A Distant Mirror
I finished reading Barbara Tuchman’s A Distant Mirror a couple days ago.
I’ll admit I was a bit surprised when I started it. I wasn’t expecting a 600-page book in 8-point type in oversized paperback format. This is a long read.
And that length is put to good use. A Distant Mirror is indeed a history of just about the entire 14th Century, mostly focusing in France. Politics, peasant rebellions, the Black Death, knights, religious peculation, schism, it’s all there; it was a busy time. This is very good narrative history. It’s not a very ‘scholarly’ treatment of the time, but it pours out page after page of people, events, and quotes of contemporary chronicles, and fills you with a distillation of the events of a place which is revealed to be every bit as complex as today.

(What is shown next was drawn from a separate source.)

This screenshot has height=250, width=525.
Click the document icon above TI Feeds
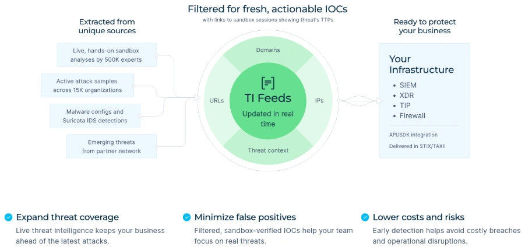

The central conceit of the book is that it follows the life of Enguerrand VII of Coucy, a fairly prominent figure of his time about which little is known past the facts of the places he shows up. This makes it resemble the book Alison Weir’s Eleanor of Aquitaine wanted to be. Her book was supposed to be a biography, but due the lack of information about Eleanor herself, it is not satisfying as such. A biography of Coucy would be just as unsatisfying, but as he is is just the focal point, the point through which the world is viewed, instead of the actual subject of the book, it works quite well.